Sad news today out of England that Graham Nearn, the man most responsible for keeping the Lotus 7 flame burning bright has passed away. Nearn, who was 76, started out as a “dealer” for the immortal 7 back when they first hit the market in the late 1950s, and later, went on to save the brand, and continue producing them under the Caterham name.
Graham Nearn created Caterham Cars in 1959 as a retail outlet for the lightweight Lotus 7 roadster. It was originally designed, built and sold by Colin Chapman as a kit car, literally a box of parts and a set of build instructions. Nearn started Caterham both as a dealer of the kits, and as a way to help out buyers figure out the intricacies of building their own car.
Graham Nearn was also instrumental in getting the Lotus 7 used as a set piece on the opening of the BBC’s “The Prisoner” television show. That’s Nearn on the right with Prisoner star Patrick MacGoohan. MacGoohan loved the idea of his character driving a 7, feeling that it showed #6 to be an independent thinker, self-reliant and resourceful.
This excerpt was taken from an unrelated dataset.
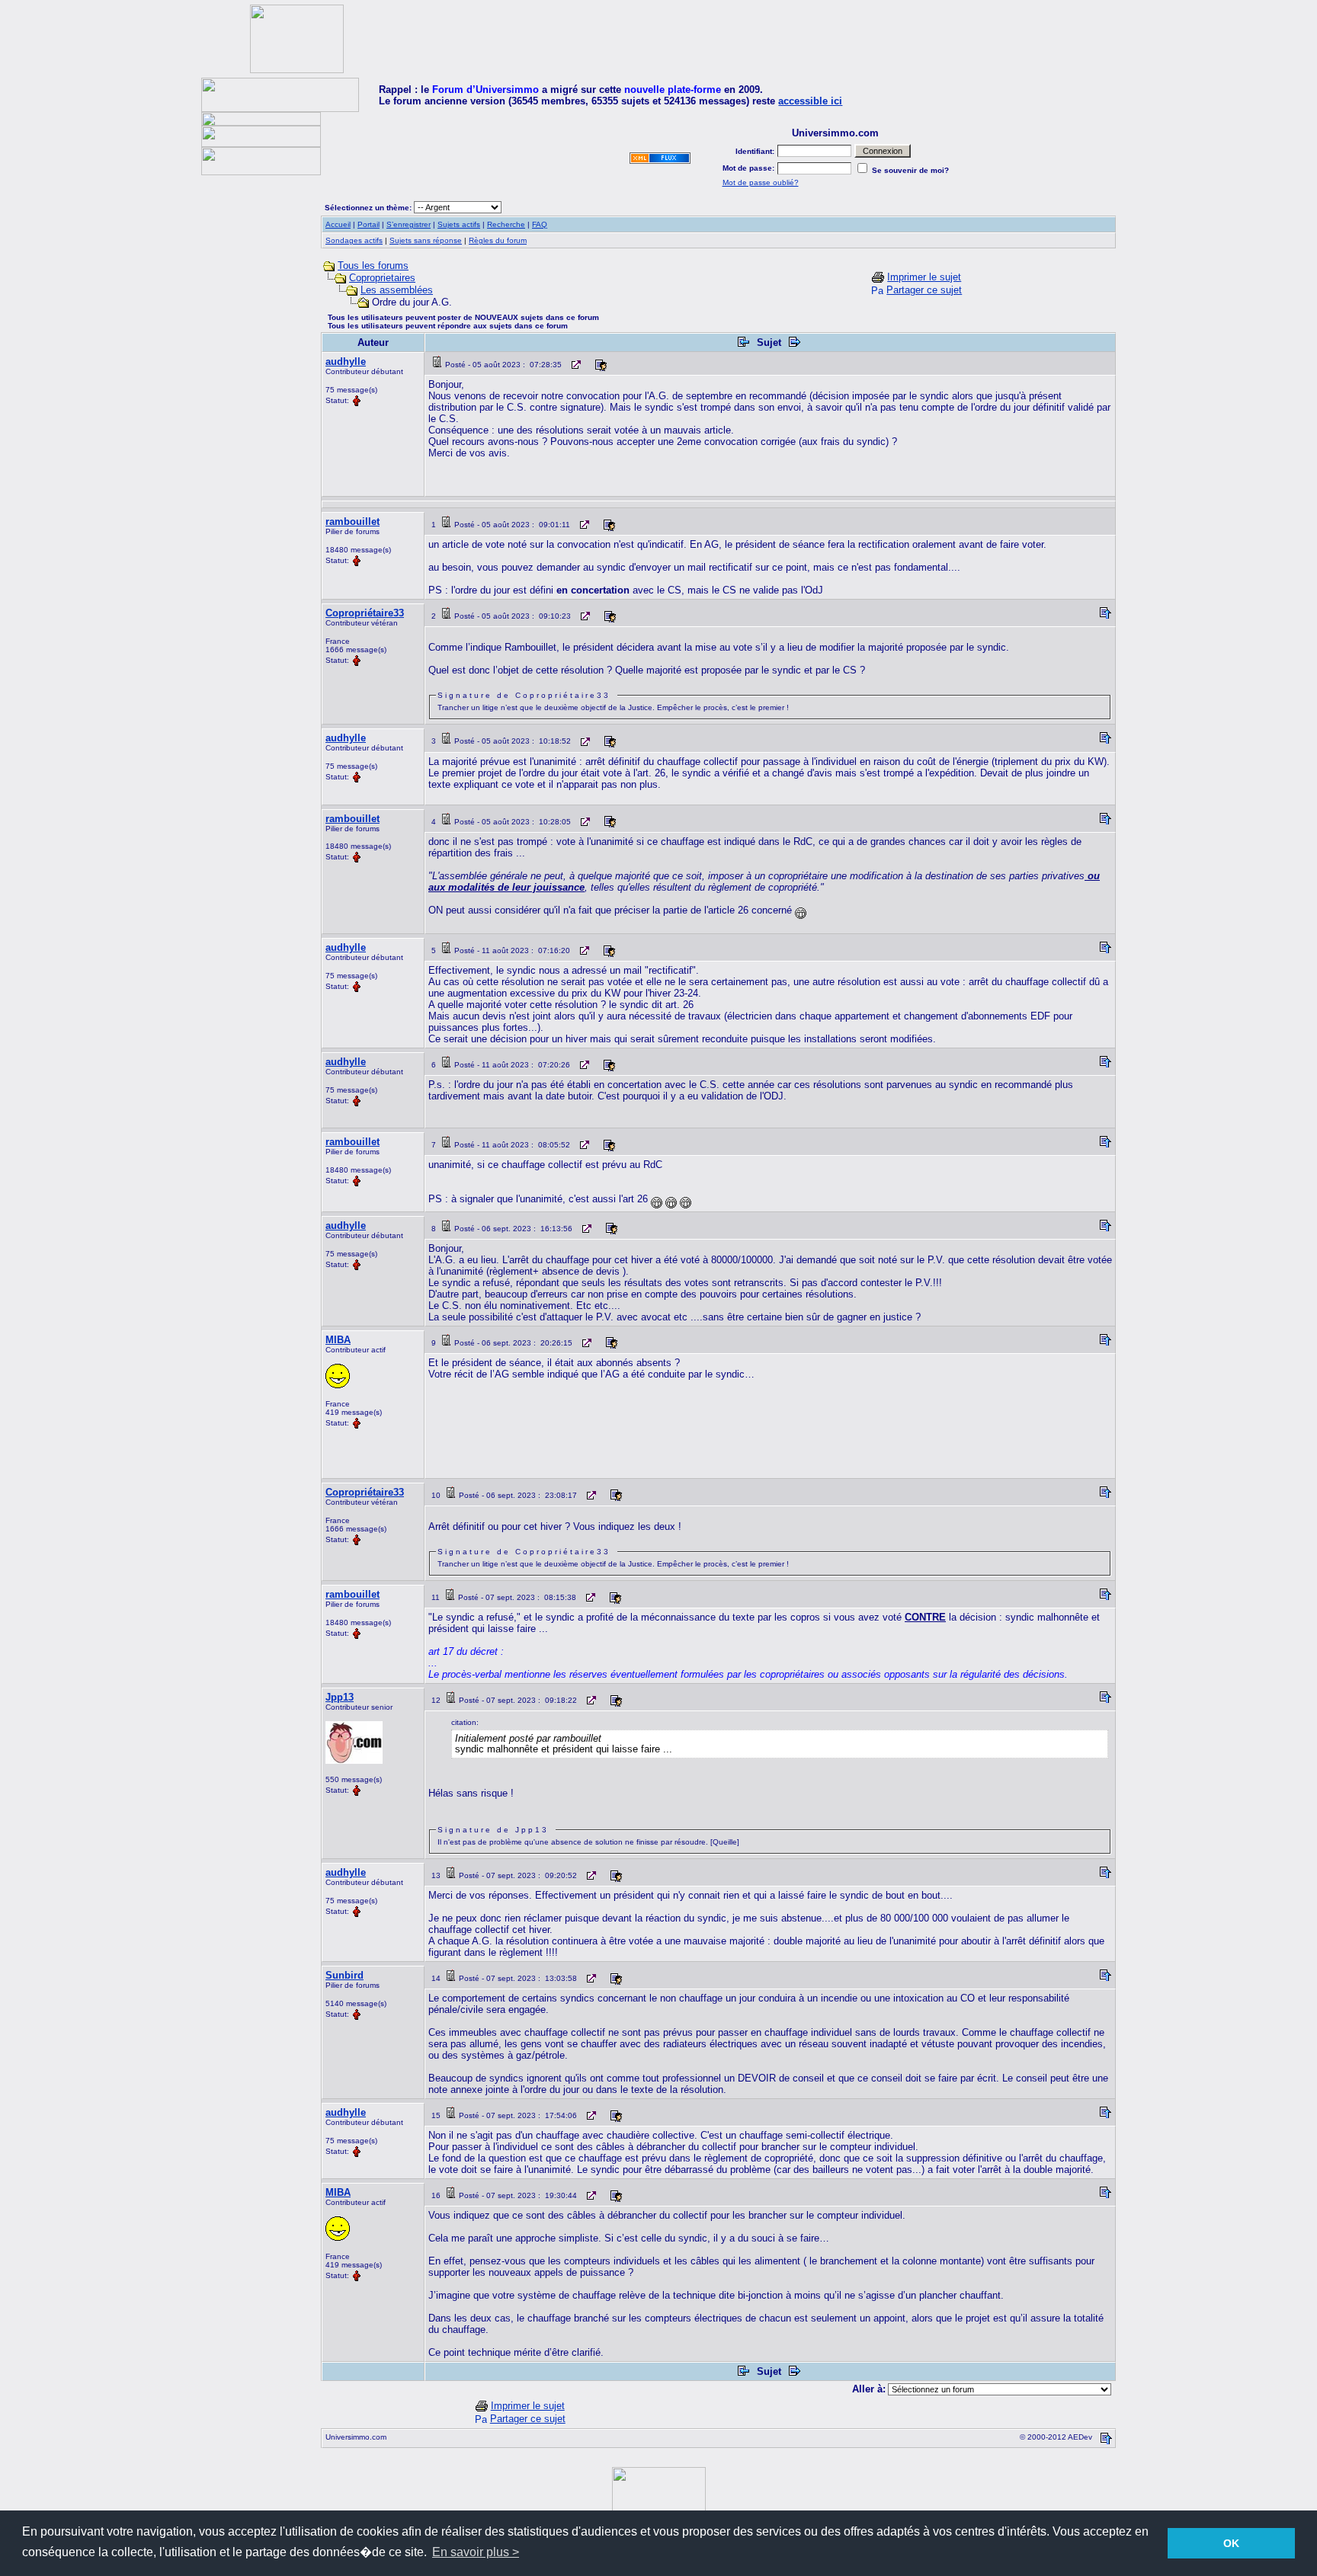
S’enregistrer (408, 224)
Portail (368, 224)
When Chapman and Lotus tired of producing 7s, and were going to axe production entirely in 1973, Nearn and Caterham bought the rights and tooling from Chapman, and continue to produce the car to this day.
Nearn took over manufacturing and kept the car true to its origins – light, basic, and an absolute blast to drive. Since it’s inception, the Lotus 7 has consistently beaten cars with more power. TO go fast, add lightness, said Colin Chapman, and the 7 is the living embodiment of that credo. And the fact that we still have a car this good around can be laid at the feet of Graham Nearn.
Nearn passed away last weekend and we send our condolences to the entire Caterham family worldwide.